Reputation: 990
I have n and m binary vectors(of length 1500) from set A and B respectively. I need a metric that can say how similar (kind of distance metric) all those n vectors and m vectors are. The output should be total_distance_of_n_vectors and total_distance_of_m_vectors. And if total_distance_of_n_vectors > total_distance_of_m_vectors, it means Set B have more similar vectors than Set A.
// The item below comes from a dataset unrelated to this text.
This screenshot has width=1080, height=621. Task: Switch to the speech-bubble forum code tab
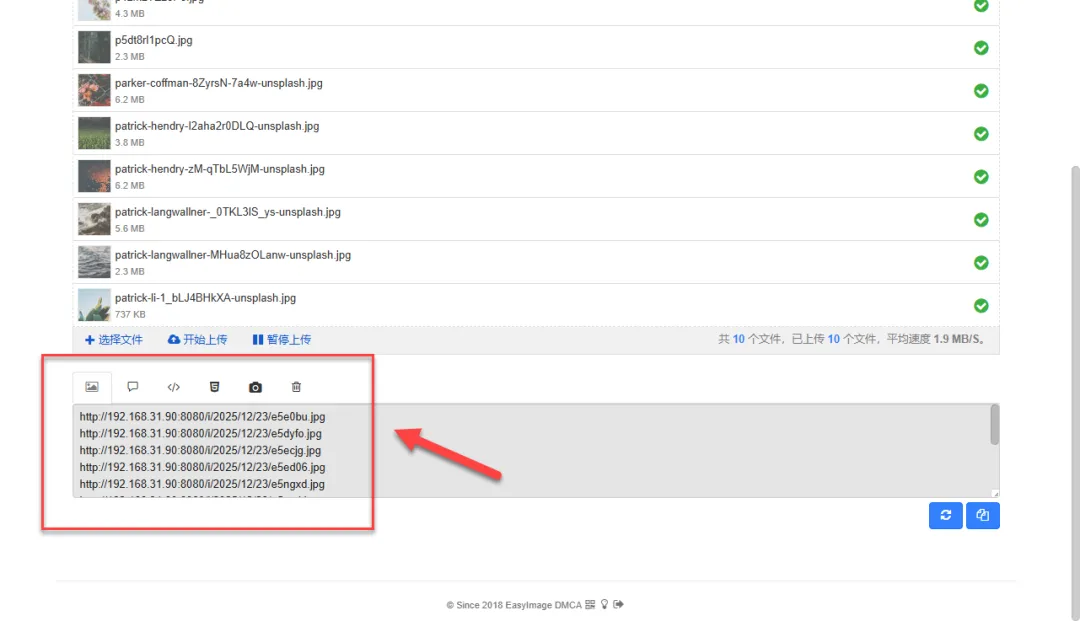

Which metric should I use? I thought of Jaccard similarity. But I am not able to put it in this context. Should I find the distance of each vector with each other to find the total distance or something else ?
Upvotes: 1
Views: 1582
Reputation: 4896
There are two concepts relevant to your question, which you should consider separately.
Similarity Measure:
Independent of your scoring mechanism, you should find a similarity measure which suits your data best. It can be an Euclidean distance (not suitable for a 1500 dimensional space), a cosine (dot product based) distance, or a Hamiltonian distance (assuming your input features are completely independent, which rarely is the case).
A lot can go on in your distance function, and you should find one which makes sense for your data.
Scoring Mechanism:
You mention total_distance_of_vectors in your question, which probably is not what you want. If n >> m
, almost certainly the total sum of distances for n vectors is more than the total distance for m vectors.
What you're looking for is most probably an average of the distances between the members of your sets. Then, depending on weather you want your average to be sensitive to outliers or not, you can go for average of the distances or average of squared distances.
If you want to dig deeper, you can also get the mean and variance of the distances within the two sets and compare the distributions.
Upvotes: 0